In this work, a fast and selective method based on magnetic extraction is presented for the simultaneous extraction of sulfonamides (SAs) and fluoroquinolones (FQs), followed by liquid chromatography-tandem mass spectrometry detection. In this method, magnetic surface double-template molecularly imprinted polymers (MSdt-MIPs) with superparamagnetic property and high selectivity toward both SAs and FQs were synthesized and directly applied to the simultaneous extraction of SAs and FQs from environmental water as magnetic adsorbents. The extraction and enrichment procedures could be accomplished in one single step by stirring the mixture of MSdt-MIPs and water sample, and the MSdt-MIPs with adsorbed analytes were easily separated from the water sample by a magnet afterwards. The adsorption mechanism of MSdt-MIPs was investigated by employing the adsorption thermodynamic and kinetic studies, and the selectivity of the MSdt-MIPs toward target analytes was evaluated through the selectivity test. For validation of the proposed method, the matrix effect was evaluated and compared to that of the traditional SPE method. Excellent linearity (R > 0.9990) for both SAs and FQs were obtained in the concentration range of 20–2000 ng L−1, and the limits of detection are in the range of 3.0–4.7 ng L−1 for SAs while 4.1–6.1 ng L−1 for FQs. Finally, the proposed method was successfully applied to the simultaneous determination of SAs and FQs in several environmental water samples.

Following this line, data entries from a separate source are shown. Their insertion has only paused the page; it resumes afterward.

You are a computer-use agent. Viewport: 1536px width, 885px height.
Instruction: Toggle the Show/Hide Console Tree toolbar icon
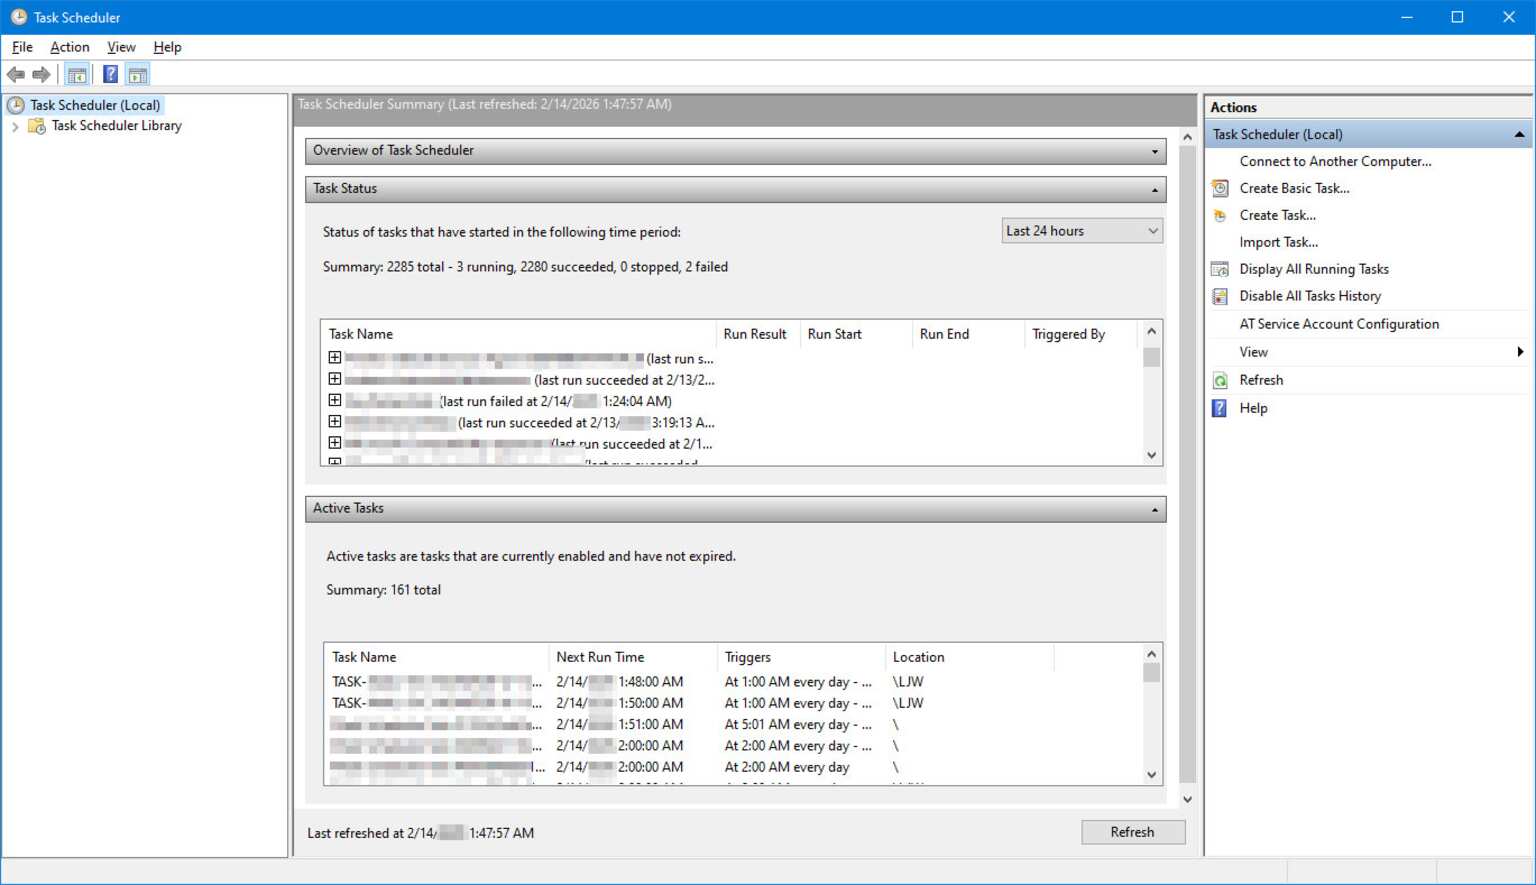click(76, 73)
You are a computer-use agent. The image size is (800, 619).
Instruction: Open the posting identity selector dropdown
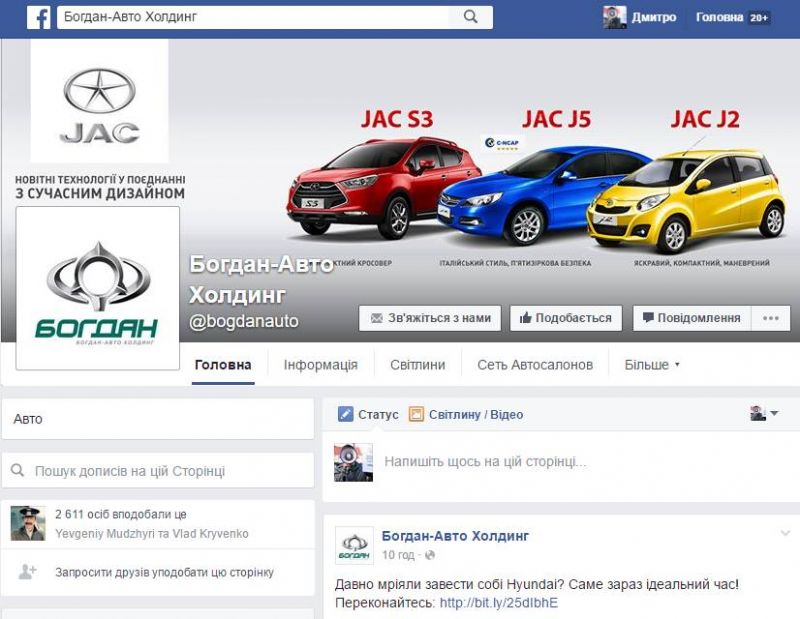[764, 414]
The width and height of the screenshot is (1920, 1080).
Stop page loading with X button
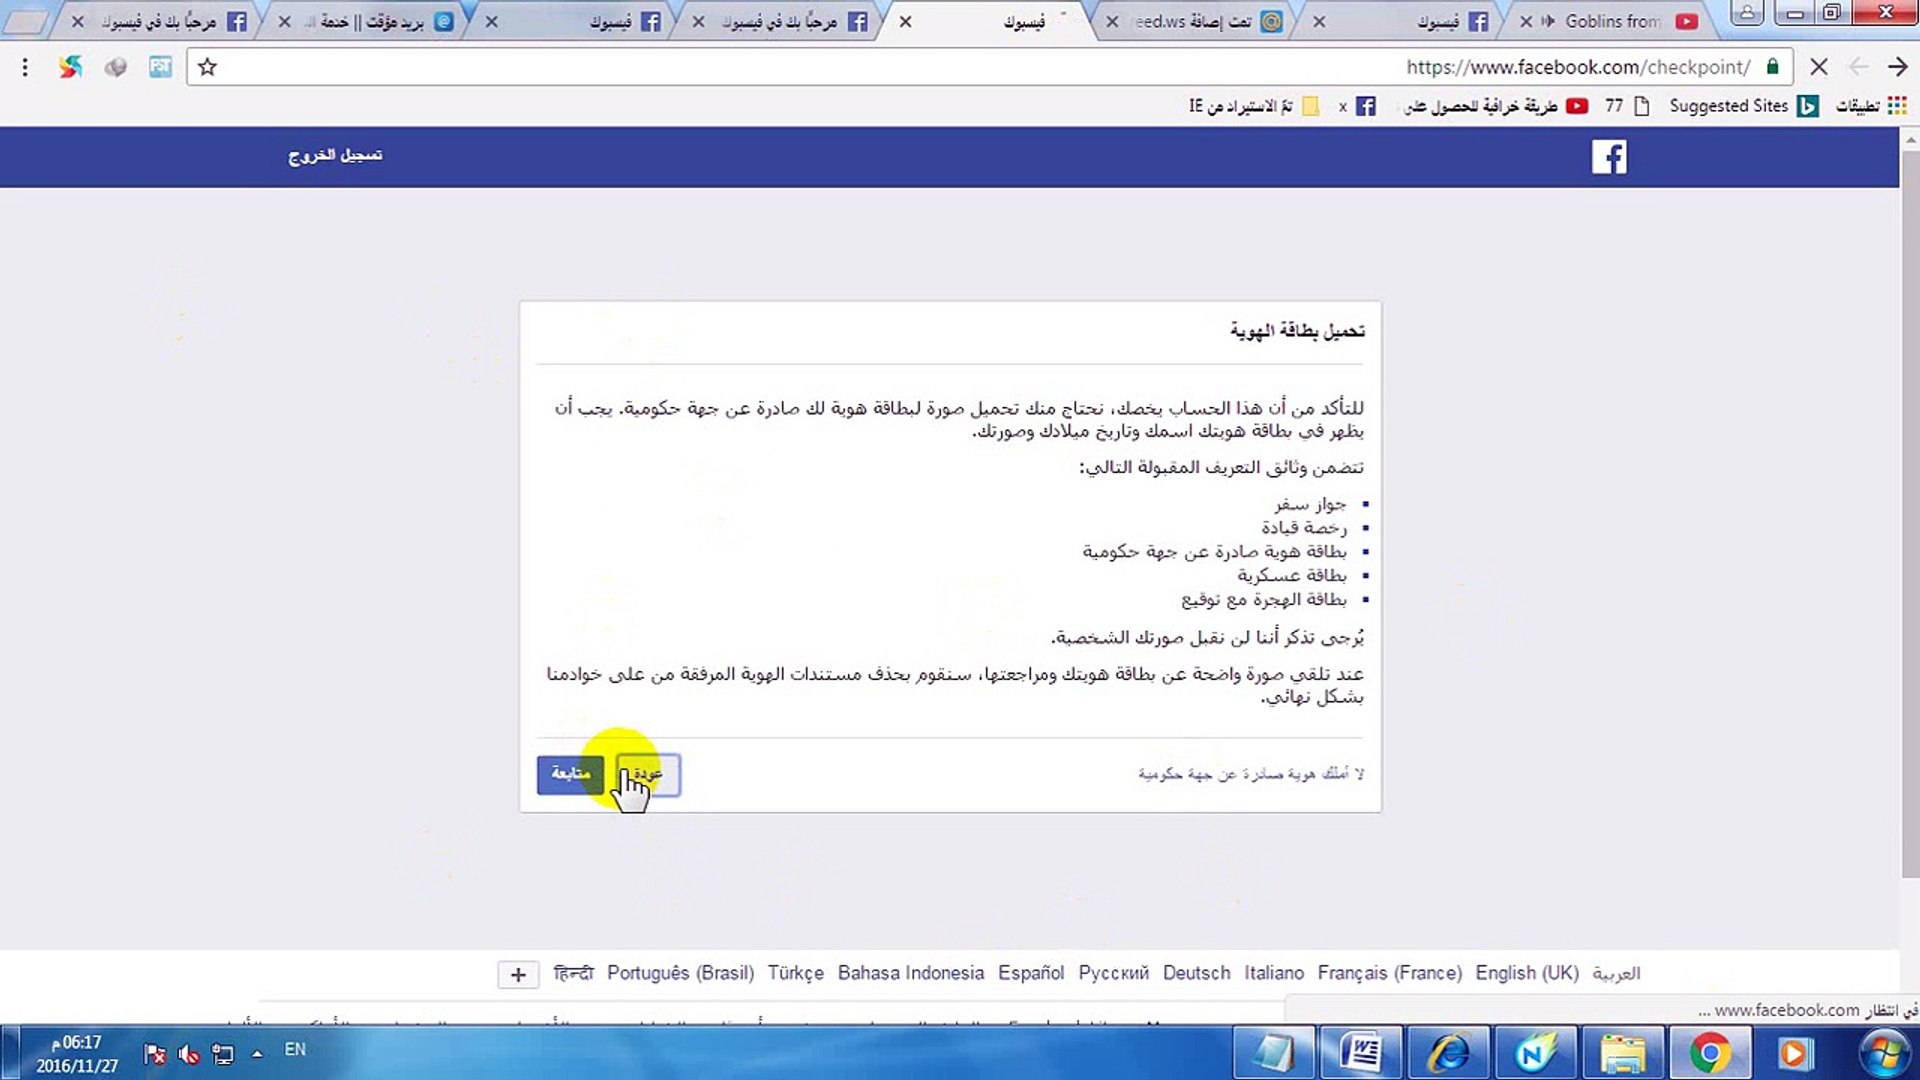coord(1819,67)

Sulfonamides Fluoroquinolones Magnetic surface double-template molecularly imprinted polymer Environmental water Liquid chromatography-tandem mass spectrometry 


Funding information

This work was supported by the Development Program of the Ministry of Science and Technology of Jilin Province, China (Grant number 20150204070GX).

Supplementary material

11356_2018_1581_MOESM1_ESM.doc (525 kb)
ESM 1 (DOC 525 kb)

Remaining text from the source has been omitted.